* Problem details *
Going from the line that contains "Task: Open the award ceremony post thumbnail" through the last line of the records, set down each line again exactly, both included, with pictures left out.
===== Stored data
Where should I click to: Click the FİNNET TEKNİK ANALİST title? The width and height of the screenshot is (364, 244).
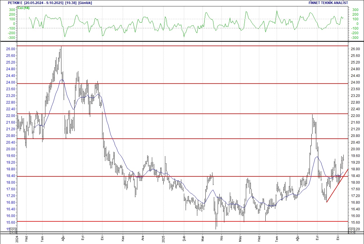[328, 3]
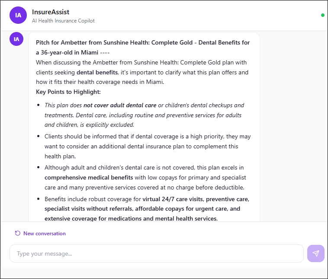Click the intro paragraph mentioning Miami coverage needs

tap(142, 72)
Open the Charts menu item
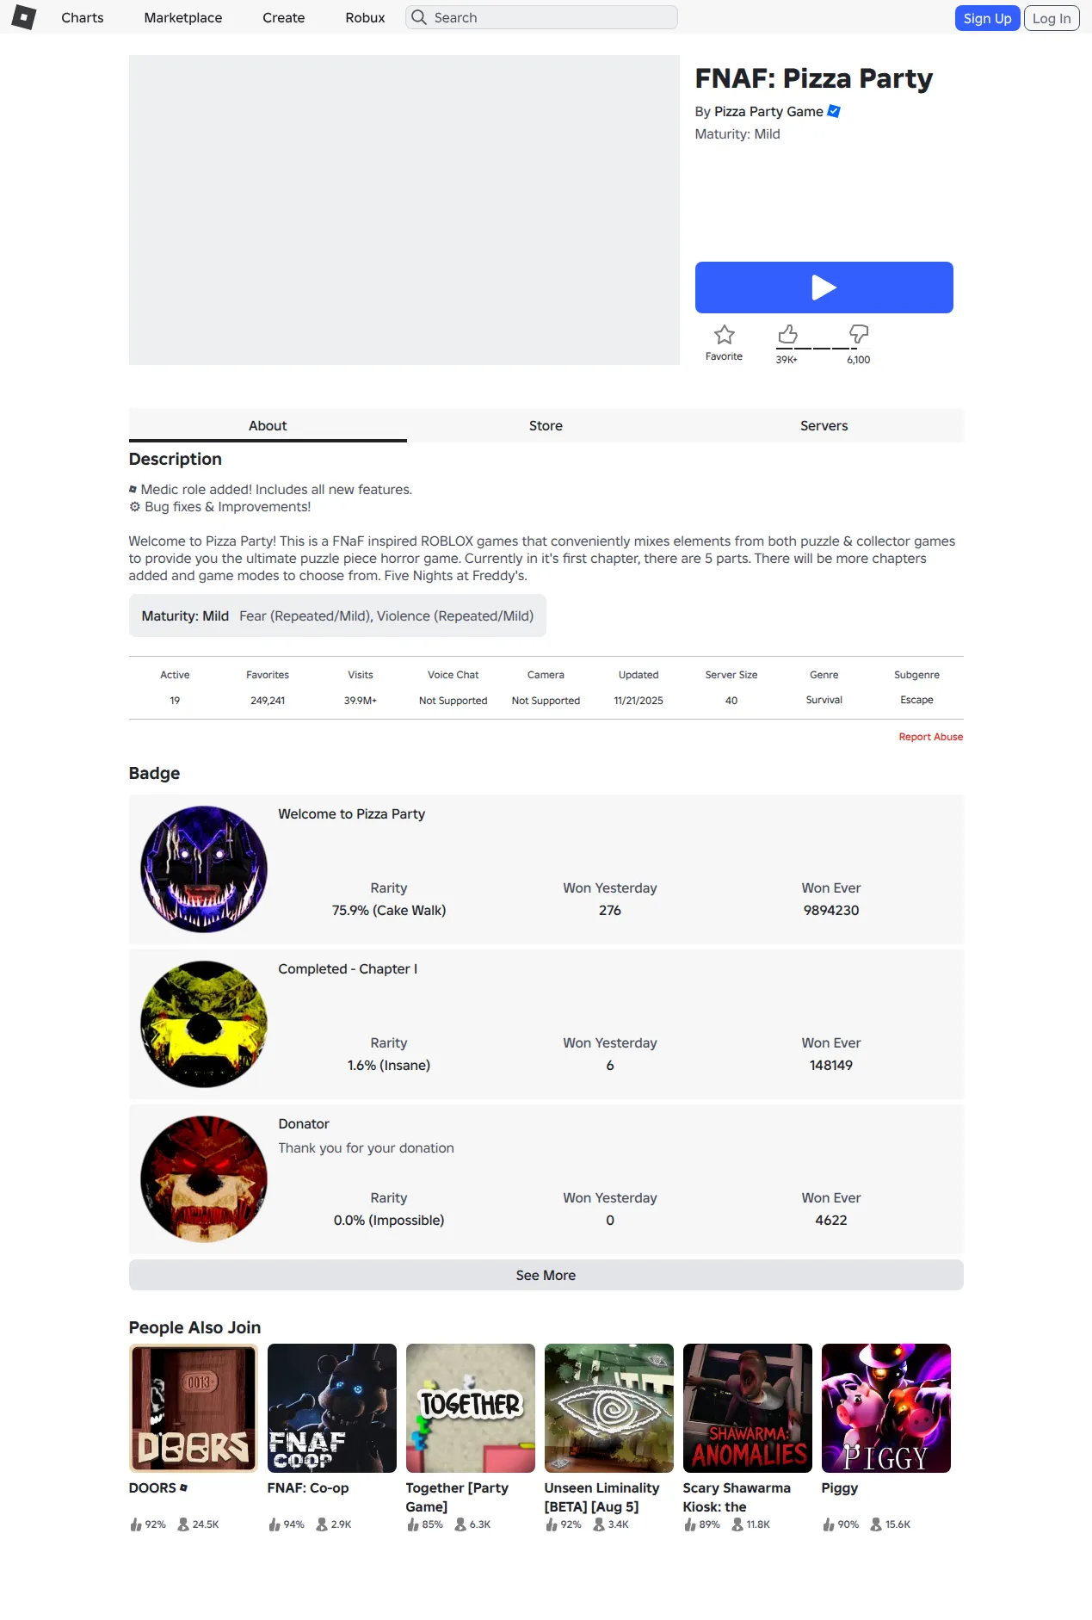The height and width of the screenshot is (1620, 1092). pos(83,17)
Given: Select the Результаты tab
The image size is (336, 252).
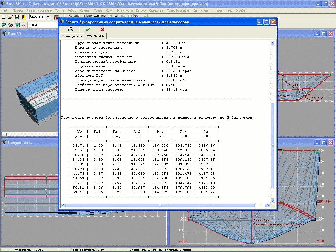Looking at the screenshot, I should pos(96,36).
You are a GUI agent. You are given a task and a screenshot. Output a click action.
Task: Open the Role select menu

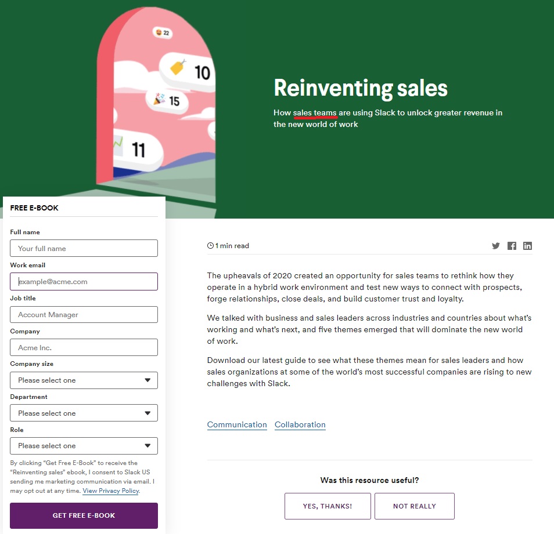point(84,446)
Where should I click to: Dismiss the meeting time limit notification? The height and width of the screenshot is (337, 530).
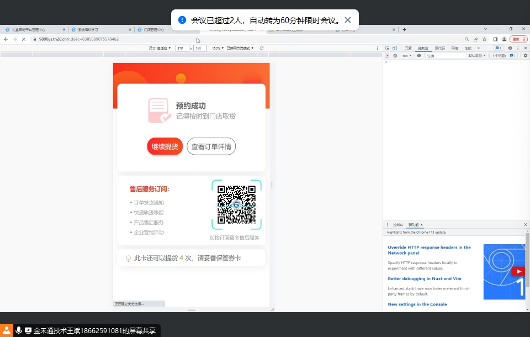[347, 20]
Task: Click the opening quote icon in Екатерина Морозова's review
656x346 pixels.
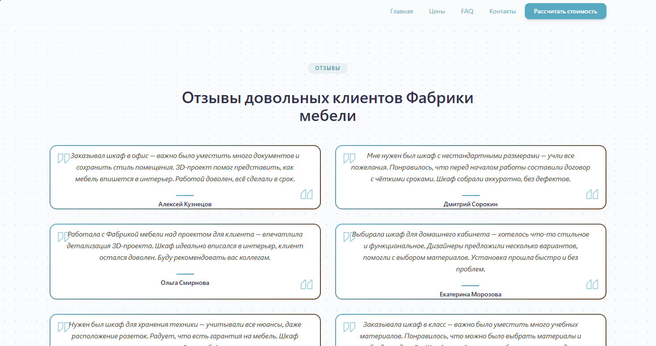Action: click(x=349, y=237)
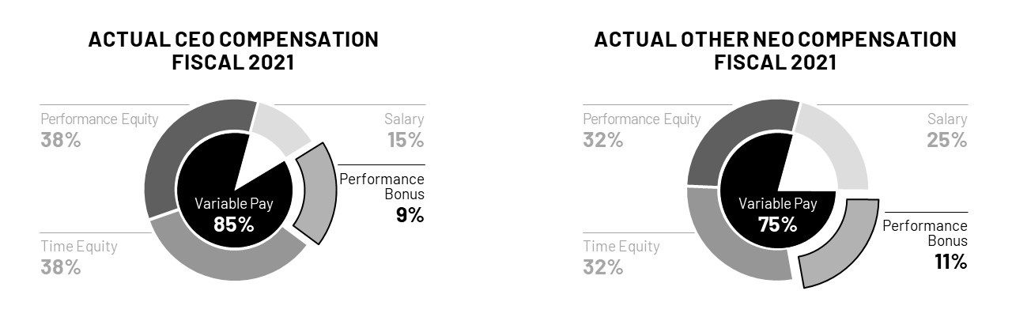This screenshot has height=336, width=1012.
Task: Click the Performance Bonus 9% label
Action: tap(382, 196)
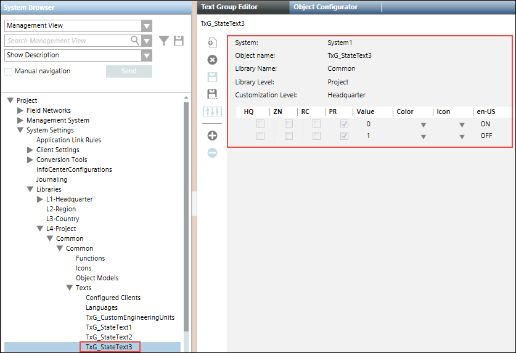The image size is (516, 353).
Task: Click the Save As icon with dots
Action: coord(212,94)
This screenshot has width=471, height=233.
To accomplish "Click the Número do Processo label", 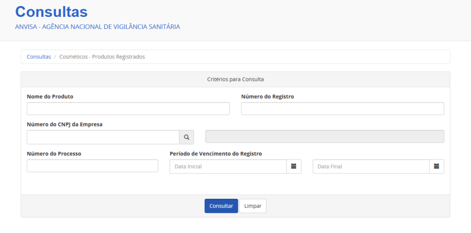I will [x=54, y=154].
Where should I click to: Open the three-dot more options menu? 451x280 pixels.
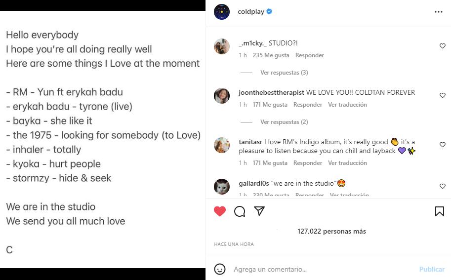coord(438,12)
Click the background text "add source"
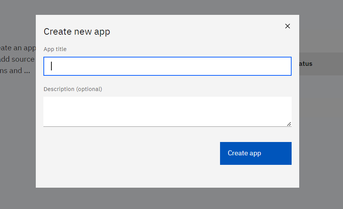343x209 pixels. pyautogui.click(x=18, y=59)
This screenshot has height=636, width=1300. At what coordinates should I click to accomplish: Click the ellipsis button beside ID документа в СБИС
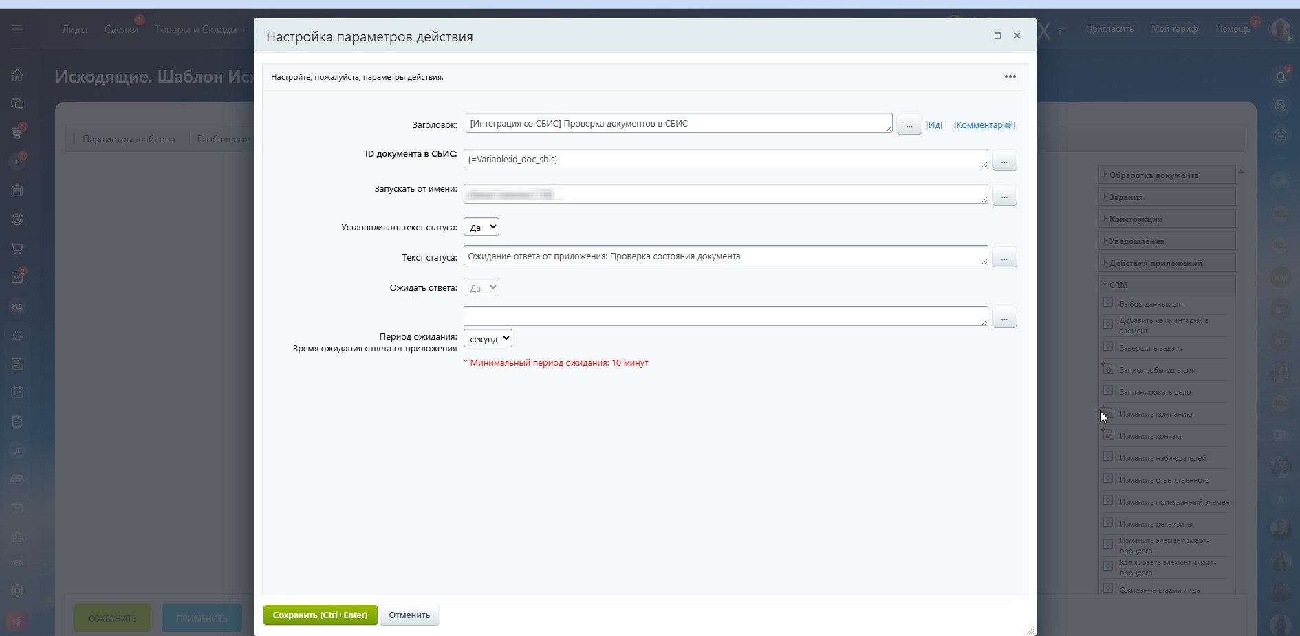pyautogui.click(x=1004, y=160)
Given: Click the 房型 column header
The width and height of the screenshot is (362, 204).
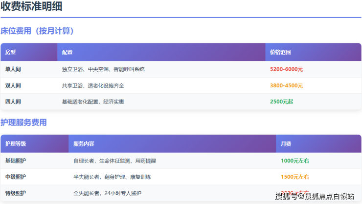Looking at the screenshot, I should tap(11, 52).
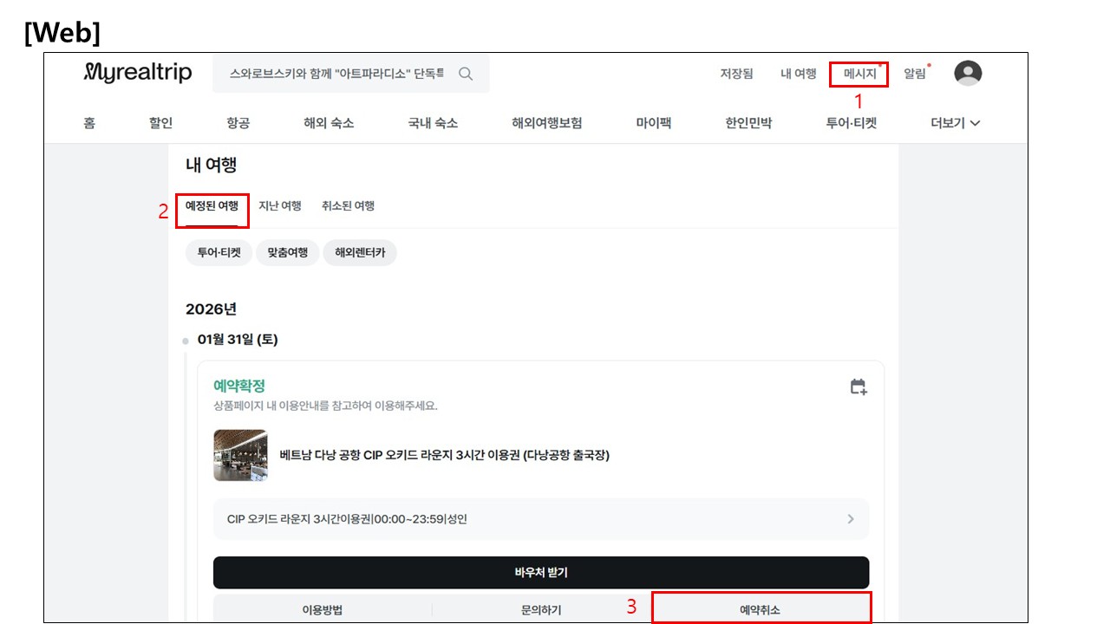Open 메시지 in top navigation

[859, 74]
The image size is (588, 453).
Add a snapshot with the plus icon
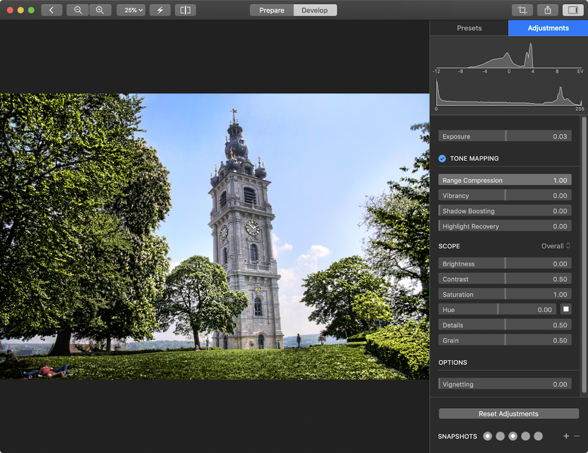click(x=566, y=436)
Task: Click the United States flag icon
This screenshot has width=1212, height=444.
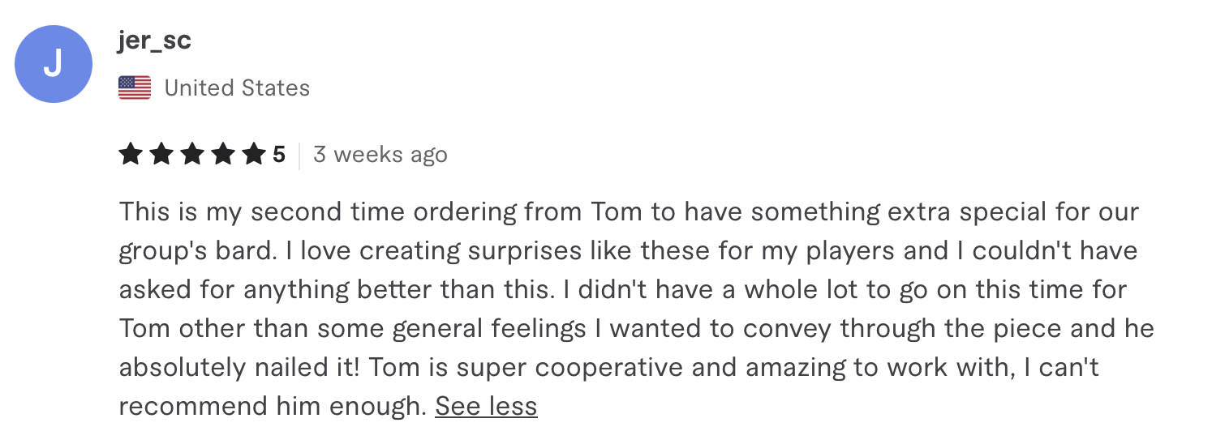Action: [x=135, y=88]
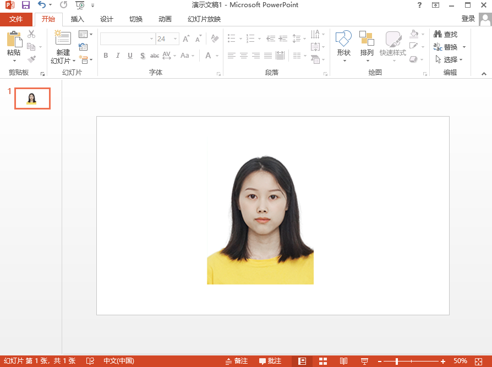Open the font size dropdown showing 24
This screenshot has height=367, width=492.
coord(176,39)
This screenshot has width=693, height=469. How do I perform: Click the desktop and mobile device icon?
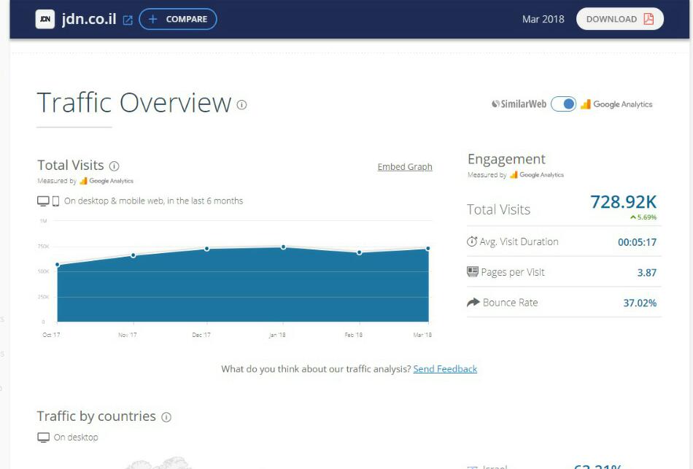click(48, 201)
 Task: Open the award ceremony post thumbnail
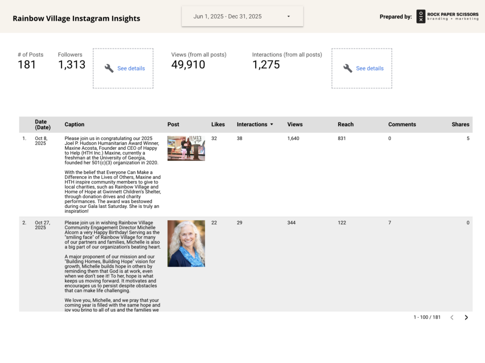[x=186, y=148]
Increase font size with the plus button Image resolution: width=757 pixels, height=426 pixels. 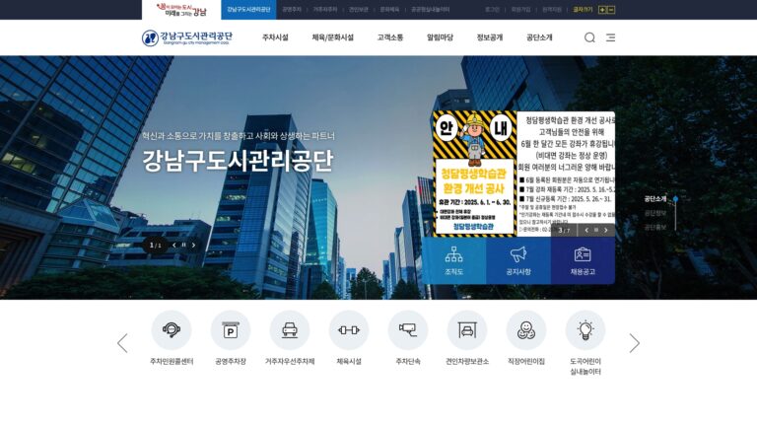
==========
* Output for this exercise *
 Task: Open the award ceremony post thumbnail
[x=186, y=148]
Increase font size with the plus button Image resolution: width=757 pixels, height=426 pixels. 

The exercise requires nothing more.